The problem: lack of robustness and high production costs
LiDAR technology is not a new invention; it has been used in various applications, such as measuring emissions in atmospheric research or remote sensing in archaeology since the 1960s. However, LiDAR systems have faced some serious problems until now:
- LiDAR systems are very large.
- The mechanics used are sensitive to harsh environmental conditions such as vibrations, heat and cold.
- The range of previous LiDAR systems is not sufficient for many applications.
- And: LiDAR sensors today are neither available in large quantities nor at affordable prices.
All these points pose major problems for the automotive industry in particular, which is desperately looking for high-performance LiDAR systems with a robust and production-scaleable design. Why? Because LiDAR is essential for the autonomous cars of tomorrow. Mobility is about distances and speeds. Not-colliding is essential in road traffic – LiDAR sensors detect immediately and reliably. Experts therefore predict that several LiDAR sensors per car will be needed in the future. However, to achieve this, the problems mentioned must be overcome.

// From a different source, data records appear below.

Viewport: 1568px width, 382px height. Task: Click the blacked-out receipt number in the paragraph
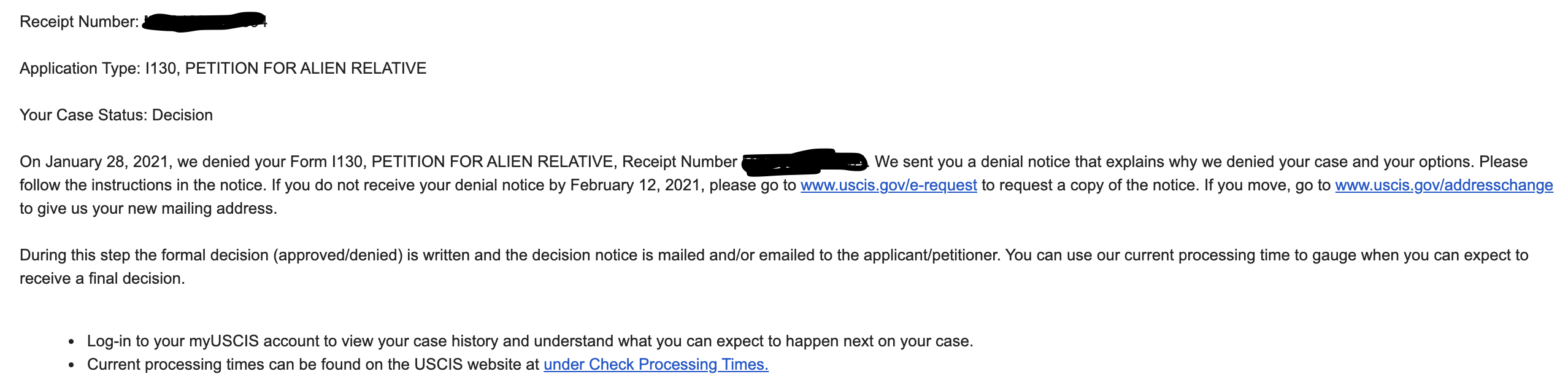click(x=804, y=162)
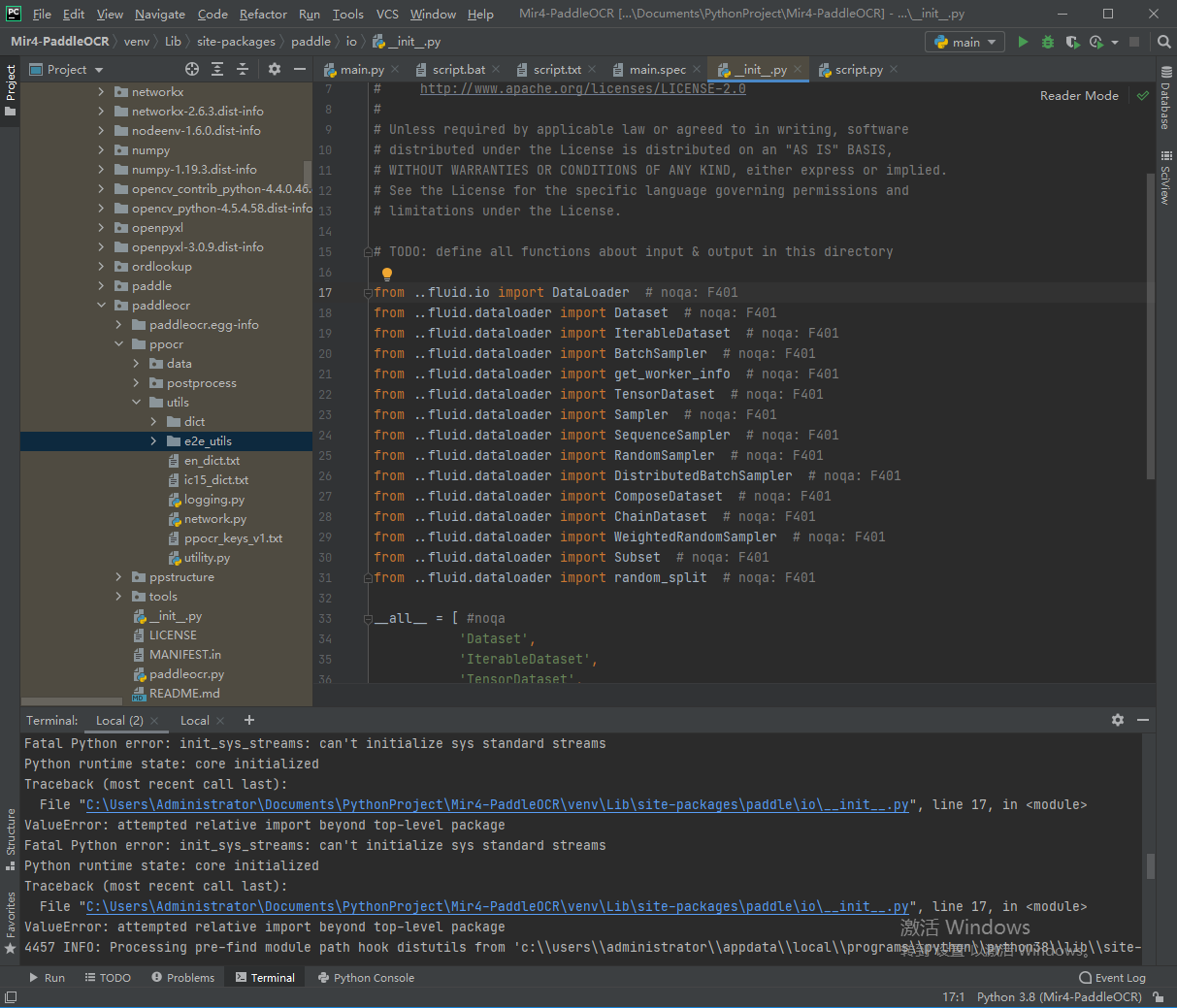
Task: Collapse All items in the Project tree toolbar
Action: click(241, 69)
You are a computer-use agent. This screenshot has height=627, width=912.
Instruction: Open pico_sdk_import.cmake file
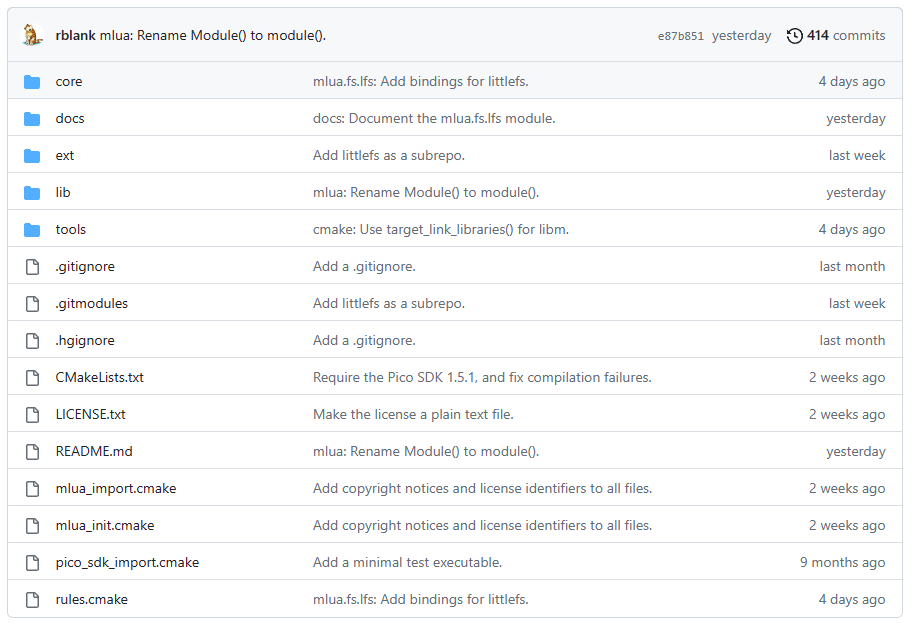(x=127, y=562)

What is the root of those problems?
Classical, mechanically rotating LiDAR concepts are fragile and complex in design and production, resulting in large dimensions and high prices. Although other technologies and designs such as optical phased array and flash LiDAR have the potential to significantly reduce LiDARs in size and cost, they are still at the beginning of development or have system-related disadvantages, such as a very limited range.
The solution: MEMS-based LiDAR sensors
LiDAR sensors based on MEMS mirrors are a promising solution. Their silicon construction is already well advanced and implemented very successfully in many automotive applications. In addition, MEMS technology does not require rotating components and is therefore much more robust and durable than mechanical LiDAR systems. MEMS mirrors available on the market today have small mirror sizes and small deflection angles, as these were sufficient for their previous use. Their performance in terms of range and field of view is therefore limited.
MEMS mirrors on wafer level
The Blickfeld solution: Particularly large mirrors
Blickfeld’s LiDAR system relies on MEMS. But how does their system differ from other MEMS based LiDARs? To extend the range of the sensors, Blickfeld has developed its own MEMS mirrors. With generous dimensions of more than 10 millimeters mirror diameter, a high proportion of incident light can be directed onto the photodetector. Thus, the LiDAR reliably detects even weakly reflecting objects at a distance of more than 180 meters. In comparison, conventional MEMS mirrors have diameters of only a few millimetres and small deflection angles, which reduces the range and field of view accordingly when used in LiDARs.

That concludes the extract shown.